Task brief:
In the entries below, replace "sidebar" with "navigation menu" and leave everything else unchanged.

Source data
* * *
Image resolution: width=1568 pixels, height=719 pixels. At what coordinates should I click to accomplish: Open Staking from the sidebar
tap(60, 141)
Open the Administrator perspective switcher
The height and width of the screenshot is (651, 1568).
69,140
* * *
Solution to this problem:
Image resolution: width=1568 pixels, height=719 pixels. At what coordinates should I click to accomplish: Open Staking from the navigation menu
tap(60, 141)
Open the Administrator perspective switcher
The height and width of the screenshot is (651, 1568).
69,140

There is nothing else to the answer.